→ Problems to work on:
1) Quote the business finance article word for word, starting at "Air Date: November" and ending at "sustaining those efforts.".
2) From the business finance article, list the name of every featured guest.

→ Given passage:
++++++++++
4 Ways to Map Out Your Business’s Financial Future
As an entrepreneur, it’s essential to plan for your business’s financial future, especially in the post-pandemic world. Here are tips that can help you map it all out.
Air Date: November 16, 2021
Moderator: Jeanette Mulvey, Editor-in-Chief at CO—, U.S. Chamber of Commerce
Featured Guests: Tom Kelly, Director of Product Marketing, Oracle NetSuite, Mowa Haile, President, Sky Blue Builders, Nikki Riojas, Owner, Made in Corpus Christi, Stephanie Sims, Founder, Finance-Ability
Every business owner should be aware of their financial future so they can understand how to track and plan their success. Especially during the challenging economic landscape of the pandemic, it’s important to capitalize on what is driving your revenue and develop a strategy for measuring and sustaining those efforts.
During a recent CO— Roadmap for Rebuilding panel, business leaders and financial experts shared four ways to plan and map out your business’s financial future.
++++++++++
→ Extracted entries:

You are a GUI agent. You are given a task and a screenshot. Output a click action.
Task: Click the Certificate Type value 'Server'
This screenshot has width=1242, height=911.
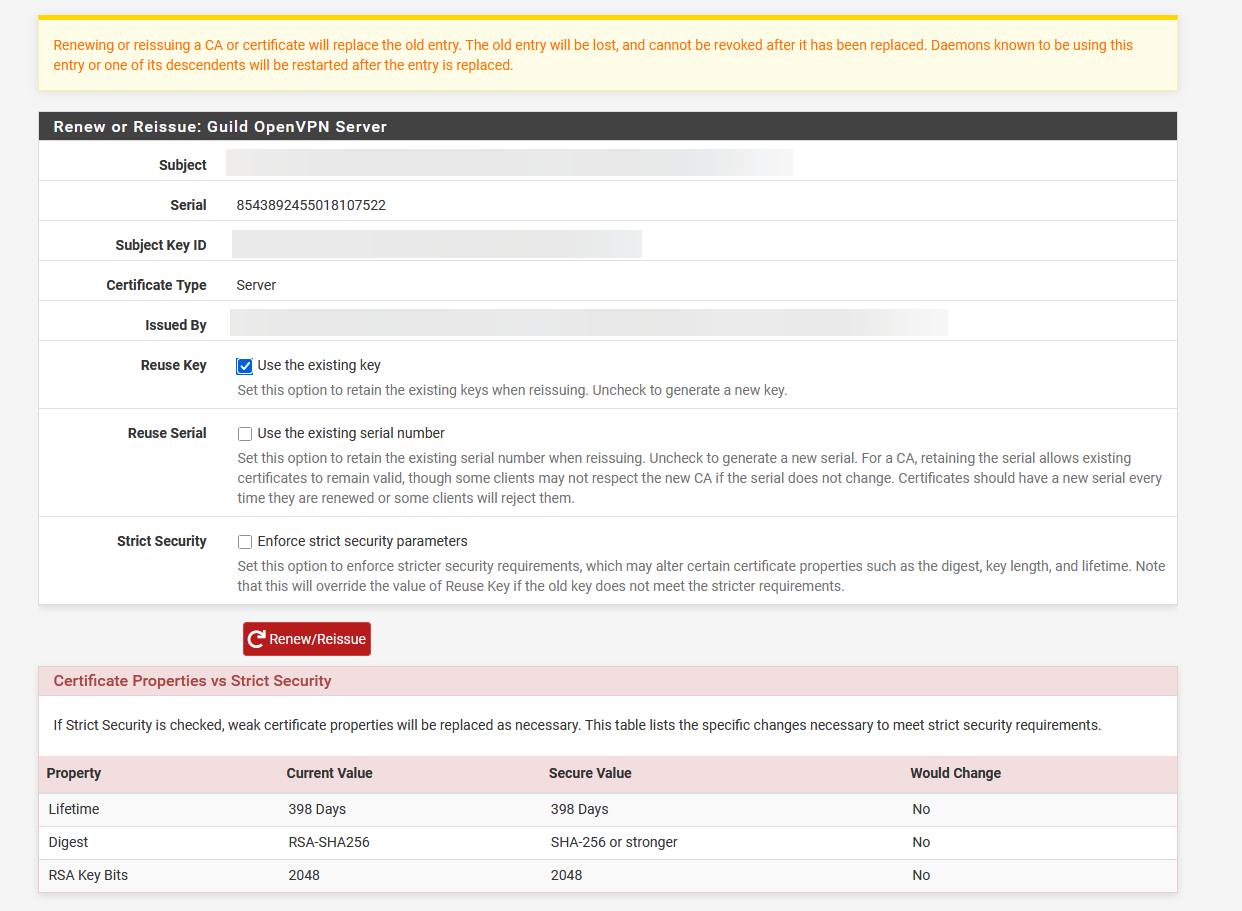256,285
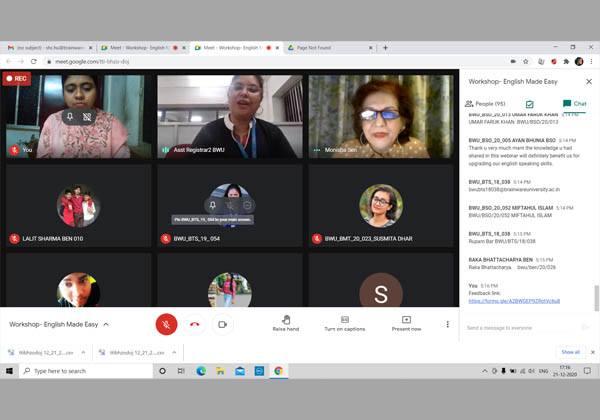The height and width of the screenshot is (420, 600).
Task: Remove BWU_BTS_19_054 from the call
Action: [x=247, y=204]
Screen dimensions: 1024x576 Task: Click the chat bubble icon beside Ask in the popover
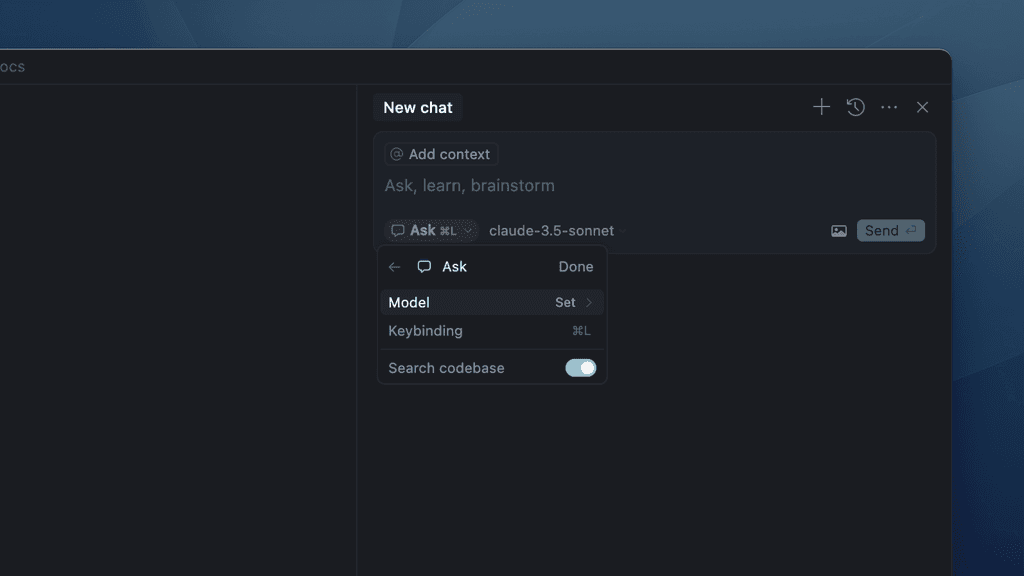click(425, 266)
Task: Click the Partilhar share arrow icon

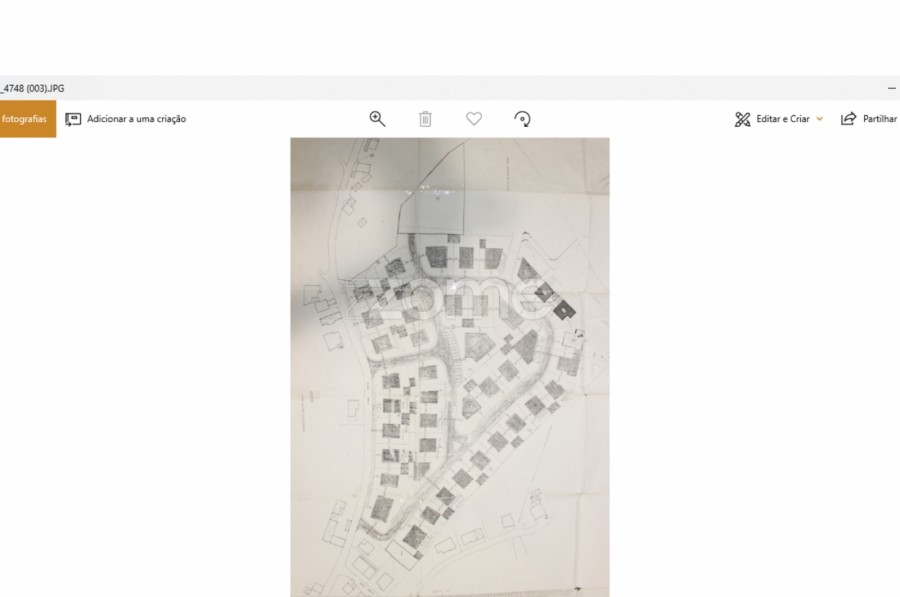Action: coord(848,119)
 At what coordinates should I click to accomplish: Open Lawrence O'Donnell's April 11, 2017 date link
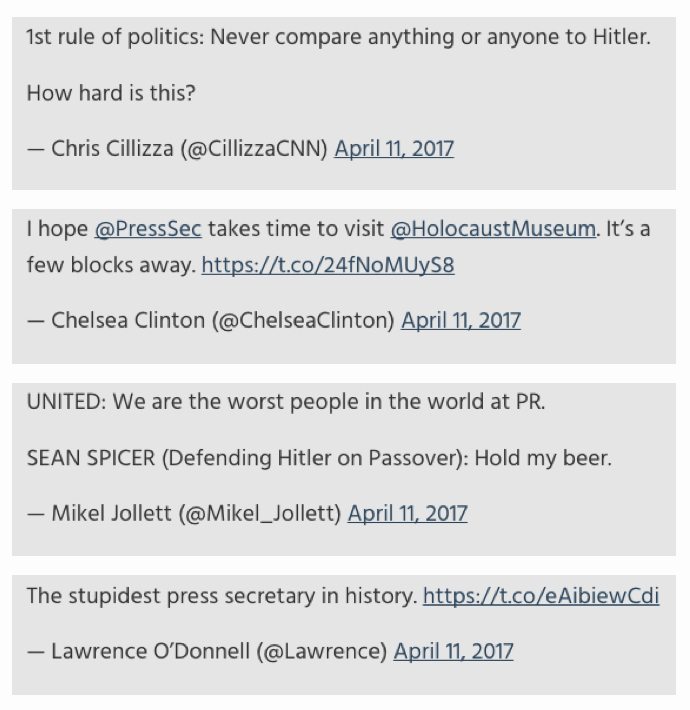coord(453,651)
++++++++++
→ Task-by-task solutions:
1)
Air Date: November 16, 2021
Moderator: Jeanette Mulvey, Editor-in-Chief at CO—, U.S. Chamber of Commerce
Featured Guests: Tom Kelly, Director of Product Marketing, Oracle NetSuite, Mowa Haile, President, Sky Blue Builders, Nikki Riojas, Owner, Made in Corpus Christi, Stephanie Sims, Founder, Finance-Ability
Every business owner should be aware of their financial future so they can understand how to track and plan their success. Especially during the challenging economic landscape of the pandemic, it’s important to capitalize on what is driving your revenue and develop a strategy for measuring and sustaining those efforts.

2)
Tom Kelly
Mowa Haile
Nikki Riojas
Stephanie Sims